CNN has learned that investigators became more suspicious when they turned up intercepted communications that US intelligence agencies collected among suspected Russian operatives discussing their efforts to work with Manafort, who served as campaign chairman for three months, to coordinate information that could damage Hillary Clinton’s election prospects, the US officials say. The suspected operatives relayed what they claimed were conversations with Manafort, encouraging help from the Russians.
This is, to put it mildly, pretty damning information. But anyone familiar with intelligence work will quickly note that it can’t necessarily be taken at face value. Intelligence operatives will sometimes intentionally feed false information over channels they know are monitored. In other cases, people will boast about things that simply aren’t true. Maybe someone is friends with Manafort and wants to puff up their importance with their Russian intelligence handlers or associates. So they say that Manafort is coordinating with them when he’s not. These are real possibilities.

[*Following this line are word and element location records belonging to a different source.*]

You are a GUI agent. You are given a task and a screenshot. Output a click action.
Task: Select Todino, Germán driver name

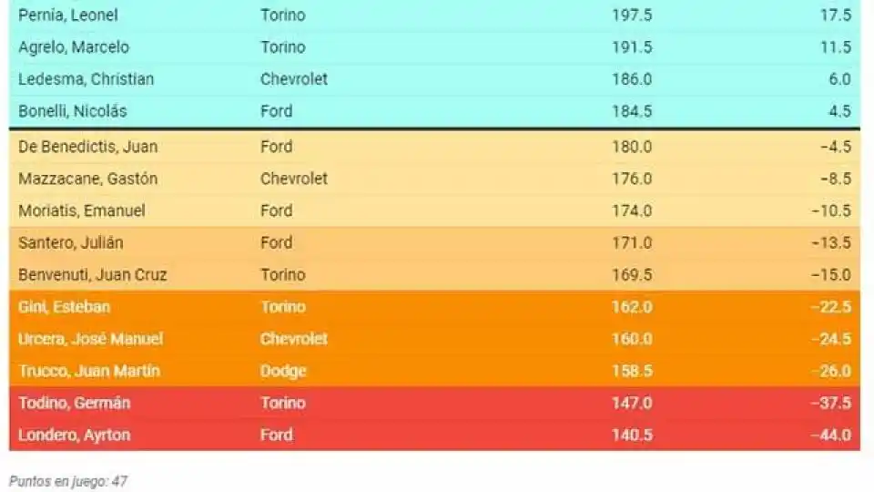coord(75,403)
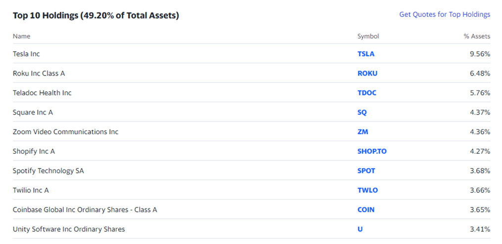Viewport: 502px width, 244px height.
Task: Open the SPOT symbol link
Action: pyautogui.click(x=366, y=171)
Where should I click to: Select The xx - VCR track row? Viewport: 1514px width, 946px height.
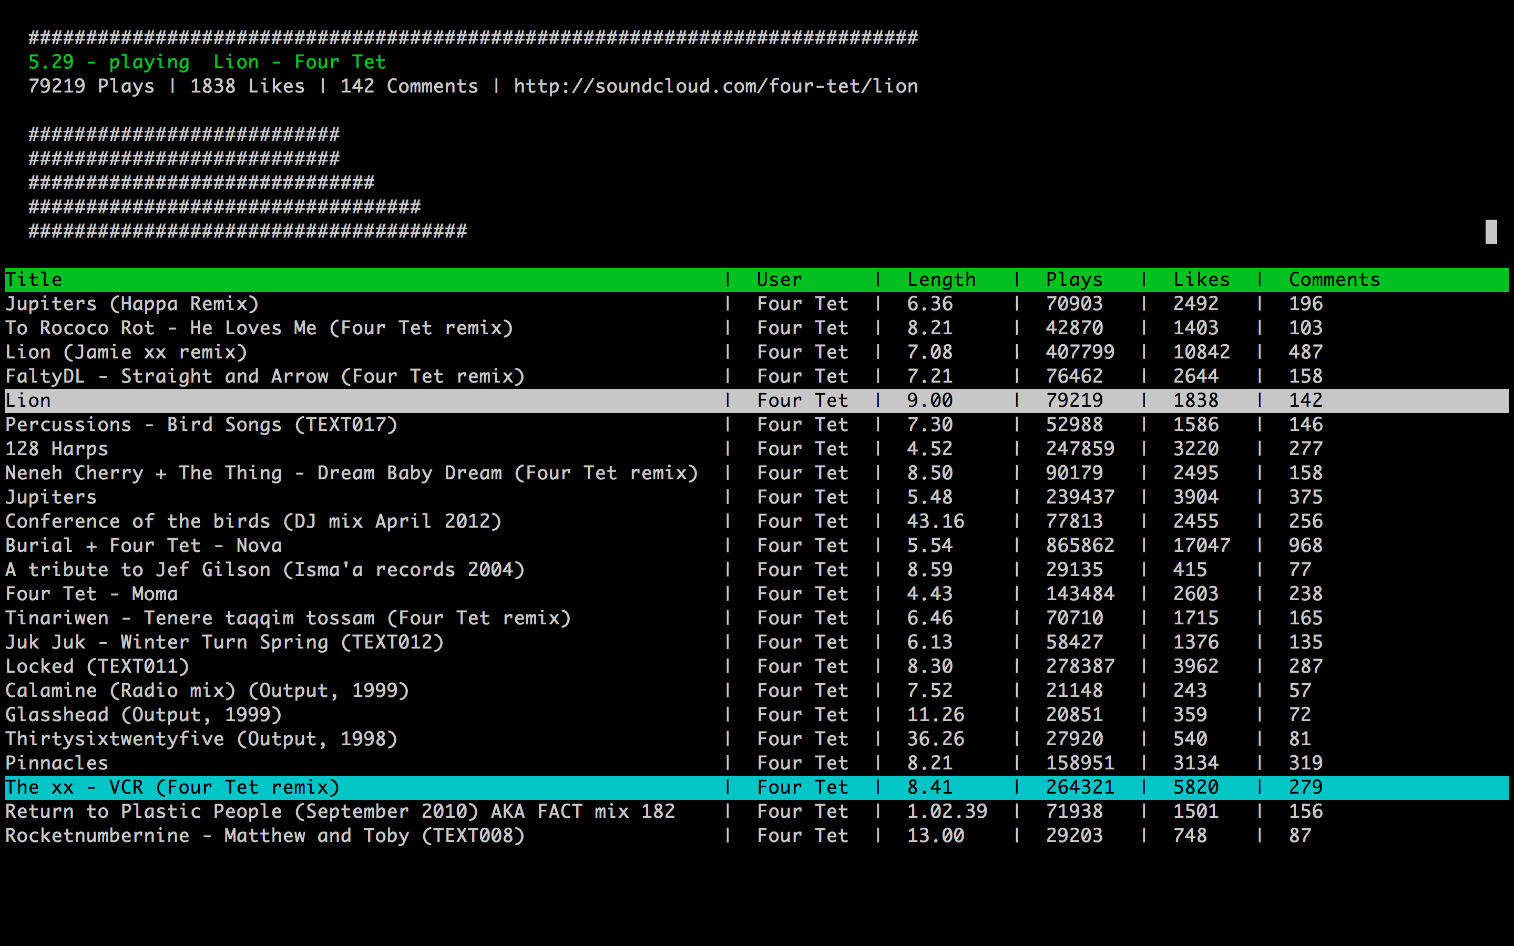[172, 787]

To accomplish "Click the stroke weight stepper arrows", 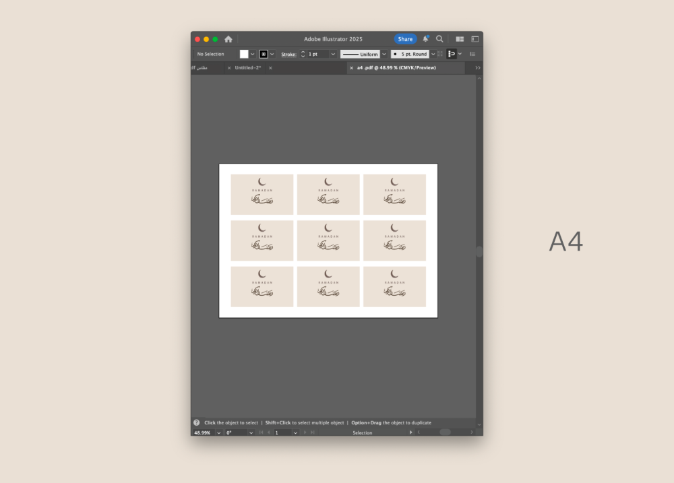I will pos(303,54).
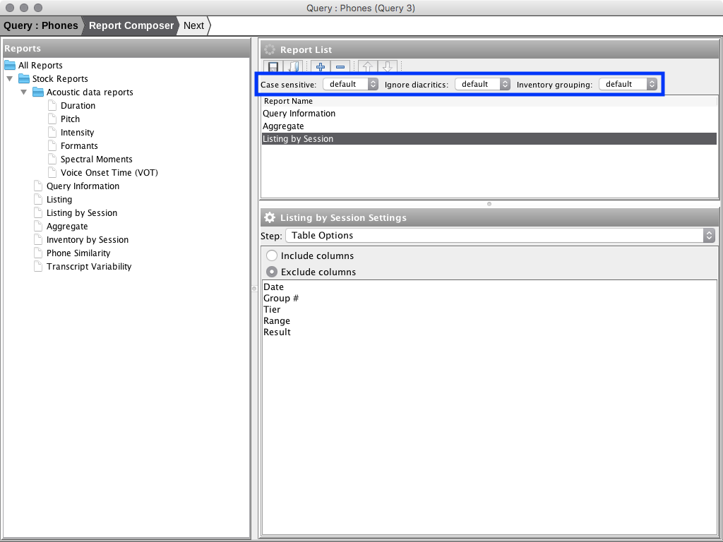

So while the evidence is important and looks bad, it has to be interpreted with caution. But now we appear to have clear cut evidence from the other side that Manafort was doing precisely what was claimed: passing on confidential campaign data to a high-level Russian oligarch who Manafort knew from long experience was closely tied to Putin and the Russian intelligence services. There’s really no question about whether there was collusion. We have it right here in front of us.
Some are speculating that this information could have been what Russian intelligence used to guide its campaign in the second half of 2016. We don’t know that. More importantly, we don’t need to know that. What is relevant is intent and action, not effectiveness.
According to the Times these transfers happened in the “spring” of 2016, so as late as the end of May, by normal reckoning. In early June, in the emails leading up to the Trump Tower meeting, Manafort would learn directly, if he didn’t already know it, of the Russian government’s formal efforts to help elect Donald Trump. In mid June, if he didn’t already know it, he’d have read public reports about Russian hacking into the DNC servers. After all that, we know from Manafort’s own email that in mid-July he was still pushing Kilimnik to tell Deripaska he could give him personal briefings on the state of the campaign. Again, just how much help this campaign data provided isn’t the point. What’s relevant is that Manafort was providing it on an on-going basis to a man at the center of the Kremlin power structure, information with only one use. He kept pushing his usefulness and more information after he had direct private and public evidence of the Russian campaign.
How much collusion there was, how deeply Donald Trump was knowingly a part of it, remains to be seen. The fact of collusion is established. Not through some marginal member of the operation but by the man Trump chose to run his campaign.